[Opening SOURCE MATERIAL section]

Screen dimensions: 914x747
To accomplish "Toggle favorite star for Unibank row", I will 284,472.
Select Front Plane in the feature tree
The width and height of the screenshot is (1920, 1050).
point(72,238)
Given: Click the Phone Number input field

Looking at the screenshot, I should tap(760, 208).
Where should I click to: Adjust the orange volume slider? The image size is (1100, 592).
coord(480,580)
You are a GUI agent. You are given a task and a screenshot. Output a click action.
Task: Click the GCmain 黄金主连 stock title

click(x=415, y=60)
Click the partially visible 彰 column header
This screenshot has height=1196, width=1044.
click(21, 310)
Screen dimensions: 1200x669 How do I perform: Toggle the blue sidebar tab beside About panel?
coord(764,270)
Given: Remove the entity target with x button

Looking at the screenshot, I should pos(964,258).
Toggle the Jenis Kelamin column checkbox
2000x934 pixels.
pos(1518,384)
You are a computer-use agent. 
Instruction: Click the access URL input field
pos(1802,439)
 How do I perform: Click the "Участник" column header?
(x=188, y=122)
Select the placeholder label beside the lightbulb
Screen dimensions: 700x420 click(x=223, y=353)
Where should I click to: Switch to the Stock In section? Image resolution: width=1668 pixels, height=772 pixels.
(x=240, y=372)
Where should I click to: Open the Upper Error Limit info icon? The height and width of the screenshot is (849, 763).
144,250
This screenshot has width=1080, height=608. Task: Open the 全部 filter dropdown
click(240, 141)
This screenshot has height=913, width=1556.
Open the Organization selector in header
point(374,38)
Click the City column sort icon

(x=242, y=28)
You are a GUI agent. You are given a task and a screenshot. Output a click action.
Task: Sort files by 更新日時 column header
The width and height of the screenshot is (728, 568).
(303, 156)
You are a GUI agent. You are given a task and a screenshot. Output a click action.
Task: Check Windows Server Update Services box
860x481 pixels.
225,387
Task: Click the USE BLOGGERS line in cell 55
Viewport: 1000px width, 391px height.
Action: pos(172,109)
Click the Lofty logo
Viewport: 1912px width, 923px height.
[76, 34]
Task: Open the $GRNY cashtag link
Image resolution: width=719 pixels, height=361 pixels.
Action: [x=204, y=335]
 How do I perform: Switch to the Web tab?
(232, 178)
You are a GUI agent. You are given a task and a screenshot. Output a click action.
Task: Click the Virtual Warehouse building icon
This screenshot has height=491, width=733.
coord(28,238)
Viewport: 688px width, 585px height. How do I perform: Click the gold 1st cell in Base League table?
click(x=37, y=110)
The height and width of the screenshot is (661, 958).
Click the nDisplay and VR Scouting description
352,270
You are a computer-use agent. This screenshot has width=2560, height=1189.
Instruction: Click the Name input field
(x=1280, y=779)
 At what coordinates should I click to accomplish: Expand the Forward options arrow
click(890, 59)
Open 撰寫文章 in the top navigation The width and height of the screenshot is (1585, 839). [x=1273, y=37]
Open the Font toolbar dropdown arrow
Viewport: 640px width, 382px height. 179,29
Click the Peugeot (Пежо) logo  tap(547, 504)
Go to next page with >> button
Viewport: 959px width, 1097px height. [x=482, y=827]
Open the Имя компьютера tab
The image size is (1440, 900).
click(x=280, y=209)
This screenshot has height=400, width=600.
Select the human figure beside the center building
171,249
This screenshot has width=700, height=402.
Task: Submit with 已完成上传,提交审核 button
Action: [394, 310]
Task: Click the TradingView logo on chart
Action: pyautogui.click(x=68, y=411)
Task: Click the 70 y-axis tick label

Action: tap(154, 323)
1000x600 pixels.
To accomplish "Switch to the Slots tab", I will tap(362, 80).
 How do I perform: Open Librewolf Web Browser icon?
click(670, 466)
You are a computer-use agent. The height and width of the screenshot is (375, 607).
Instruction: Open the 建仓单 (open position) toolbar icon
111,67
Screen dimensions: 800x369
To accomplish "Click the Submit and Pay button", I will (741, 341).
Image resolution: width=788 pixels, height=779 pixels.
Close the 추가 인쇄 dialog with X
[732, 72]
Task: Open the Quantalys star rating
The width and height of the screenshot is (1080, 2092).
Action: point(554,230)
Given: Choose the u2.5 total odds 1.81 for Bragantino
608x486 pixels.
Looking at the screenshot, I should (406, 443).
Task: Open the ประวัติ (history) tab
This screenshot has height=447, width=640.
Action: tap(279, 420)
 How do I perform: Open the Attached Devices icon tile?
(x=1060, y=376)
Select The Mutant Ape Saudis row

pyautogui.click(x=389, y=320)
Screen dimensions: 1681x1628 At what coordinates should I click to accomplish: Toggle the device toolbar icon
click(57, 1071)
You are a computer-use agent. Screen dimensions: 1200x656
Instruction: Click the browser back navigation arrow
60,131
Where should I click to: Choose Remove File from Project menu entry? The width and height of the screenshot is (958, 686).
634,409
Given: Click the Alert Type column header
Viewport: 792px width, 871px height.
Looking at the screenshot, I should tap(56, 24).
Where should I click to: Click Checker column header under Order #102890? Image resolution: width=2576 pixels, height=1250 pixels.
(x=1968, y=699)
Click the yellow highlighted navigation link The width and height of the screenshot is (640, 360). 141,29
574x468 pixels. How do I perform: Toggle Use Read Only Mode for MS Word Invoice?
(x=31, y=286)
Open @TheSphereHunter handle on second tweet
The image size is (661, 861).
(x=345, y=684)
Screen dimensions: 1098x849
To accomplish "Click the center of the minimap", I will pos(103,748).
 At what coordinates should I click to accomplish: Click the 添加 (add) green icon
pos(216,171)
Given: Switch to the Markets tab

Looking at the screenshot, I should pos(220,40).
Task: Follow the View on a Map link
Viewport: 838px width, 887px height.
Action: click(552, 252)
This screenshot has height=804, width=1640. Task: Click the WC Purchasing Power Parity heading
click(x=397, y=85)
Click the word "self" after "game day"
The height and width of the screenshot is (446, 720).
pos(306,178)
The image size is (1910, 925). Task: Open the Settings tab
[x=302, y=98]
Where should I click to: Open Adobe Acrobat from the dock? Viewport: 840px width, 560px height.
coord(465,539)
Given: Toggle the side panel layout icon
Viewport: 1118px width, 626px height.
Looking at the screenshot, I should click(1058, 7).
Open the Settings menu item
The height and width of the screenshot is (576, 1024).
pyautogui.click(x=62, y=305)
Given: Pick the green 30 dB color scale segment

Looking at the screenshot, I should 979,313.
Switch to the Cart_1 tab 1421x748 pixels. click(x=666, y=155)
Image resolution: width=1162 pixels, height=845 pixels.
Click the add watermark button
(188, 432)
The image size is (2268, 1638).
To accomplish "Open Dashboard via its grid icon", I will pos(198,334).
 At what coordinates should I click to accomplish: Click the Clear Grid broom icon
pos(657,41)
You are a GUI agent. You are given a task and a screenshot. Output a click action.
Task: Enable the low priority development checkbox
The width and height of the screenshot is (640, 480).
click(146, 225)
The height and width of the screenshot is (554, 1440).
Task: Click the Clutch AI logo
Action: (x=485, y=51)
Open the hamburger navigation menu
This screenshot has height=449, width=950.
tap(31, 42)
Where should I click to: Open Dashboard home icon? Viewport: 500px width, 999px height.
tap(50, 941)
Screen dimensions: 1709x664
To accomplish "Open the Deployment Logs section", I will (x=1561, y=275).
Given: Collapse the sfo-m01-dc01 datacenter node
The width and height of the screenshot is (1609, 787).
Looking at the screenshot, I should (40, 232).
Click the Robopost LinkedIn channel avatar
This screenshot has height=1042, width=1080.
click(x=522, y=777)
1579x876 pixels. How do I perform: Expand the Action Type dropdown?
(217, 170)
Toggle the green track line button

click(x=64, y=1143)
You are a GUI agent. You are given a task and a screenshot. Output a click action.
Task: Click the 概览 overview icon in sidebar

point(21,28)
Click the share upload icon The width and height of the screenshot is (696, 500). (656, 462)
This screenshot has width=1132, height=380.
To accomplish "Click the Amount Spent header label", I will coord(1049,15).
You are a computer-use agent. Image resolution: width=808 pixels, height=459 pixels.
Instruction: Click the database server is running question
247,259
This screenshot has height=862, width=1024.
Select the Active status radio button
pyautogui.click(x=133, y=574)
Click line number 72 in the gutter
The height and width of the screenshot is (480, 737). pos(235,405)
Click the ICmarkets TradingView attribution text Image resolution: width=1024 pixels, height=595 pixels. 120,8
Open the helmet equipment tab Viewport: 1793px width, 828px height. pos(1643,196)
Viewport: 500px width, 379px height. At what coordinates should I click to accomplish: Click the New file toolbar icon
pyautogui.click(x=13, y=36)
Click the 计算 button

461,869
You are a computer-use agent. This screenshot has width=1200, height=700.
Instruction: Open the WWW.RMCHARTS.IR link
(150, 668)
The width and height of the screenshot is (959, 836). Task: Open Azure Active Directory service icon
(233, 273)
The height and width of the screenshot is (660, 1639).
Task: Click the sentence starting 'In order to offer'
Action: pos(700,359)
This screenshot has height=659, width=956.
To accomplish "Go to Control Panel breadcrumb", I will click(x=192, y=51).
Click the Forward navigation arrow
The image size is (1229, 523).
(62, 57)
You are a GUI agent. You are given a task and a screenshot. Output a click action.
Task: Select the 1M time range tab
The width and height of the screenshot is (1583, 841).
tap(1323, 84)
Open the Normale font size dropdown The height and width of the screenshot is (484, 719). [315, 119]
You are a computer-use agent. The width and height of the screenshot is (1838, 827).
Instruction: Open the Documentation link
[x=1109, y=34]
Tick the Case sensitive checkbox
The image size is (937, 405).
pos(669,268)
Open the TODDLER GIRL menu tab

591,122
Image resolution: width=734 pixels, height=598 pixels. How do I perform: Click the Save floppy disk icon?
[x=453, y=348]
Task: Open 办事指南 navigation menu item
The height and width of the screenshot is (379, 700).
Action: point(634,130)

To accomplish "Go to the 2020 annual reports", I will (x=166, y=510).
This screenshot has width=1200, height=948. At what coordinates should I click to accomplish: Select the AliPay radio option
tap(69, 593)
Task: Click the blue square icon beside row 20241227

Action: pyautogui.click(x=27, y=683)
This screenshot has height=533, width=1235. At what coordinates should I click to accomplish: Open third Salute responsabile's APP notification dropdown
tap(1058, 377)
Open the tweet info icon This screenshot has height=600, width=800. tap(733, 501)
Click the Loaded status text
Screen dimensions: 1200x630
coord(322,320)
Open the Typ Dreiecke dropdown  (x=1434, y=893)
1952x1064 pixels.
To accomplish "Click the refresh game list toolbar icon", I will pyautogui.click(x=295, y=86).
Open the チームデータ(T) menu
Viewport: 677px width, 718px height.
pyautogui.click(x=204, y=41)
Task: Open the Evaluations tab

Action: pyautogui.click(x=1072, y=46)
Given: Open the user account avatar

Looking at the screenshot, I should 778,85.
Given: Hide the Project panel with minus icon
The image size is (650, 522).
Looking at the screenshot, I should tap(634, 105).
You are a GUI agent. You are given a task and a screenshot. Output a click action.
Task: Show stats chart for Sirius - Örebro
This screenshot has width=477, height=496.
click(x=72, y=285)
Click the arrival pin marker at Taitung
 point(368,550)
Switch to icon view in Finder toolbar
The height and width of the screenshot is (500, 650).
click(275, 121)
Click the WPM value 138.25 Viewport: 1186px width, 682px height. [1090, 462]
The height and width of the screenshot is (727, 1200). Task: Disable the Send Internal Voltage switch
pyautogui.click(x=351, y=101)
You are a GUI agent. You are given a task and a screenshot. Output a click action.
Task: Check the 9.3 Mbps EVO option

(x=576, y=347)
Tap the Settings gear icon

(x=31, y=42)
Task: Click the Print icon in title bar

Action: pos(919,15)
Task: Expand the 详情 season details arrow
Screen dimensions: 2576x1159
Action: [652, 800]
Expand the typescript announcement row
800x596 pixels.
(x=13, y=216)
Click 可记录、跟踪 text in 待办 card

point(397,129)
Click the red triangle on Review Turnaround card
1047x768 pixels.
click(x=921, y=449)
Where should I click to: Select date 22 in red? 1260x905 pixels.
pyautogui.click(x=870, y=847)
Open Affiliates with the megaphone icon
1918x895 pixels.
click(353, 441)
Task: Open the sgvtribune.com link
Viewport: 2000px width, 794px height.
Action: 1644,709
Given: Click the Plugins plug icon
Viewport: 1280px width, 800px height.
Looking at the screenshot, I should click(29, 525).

[Closing SOURCE MATERIAL section]

WHAT IS REQUIRED -
State how many lines of the data above contain the word "computer", and include nothing other than that number.

SOLVED EXERCISE -
7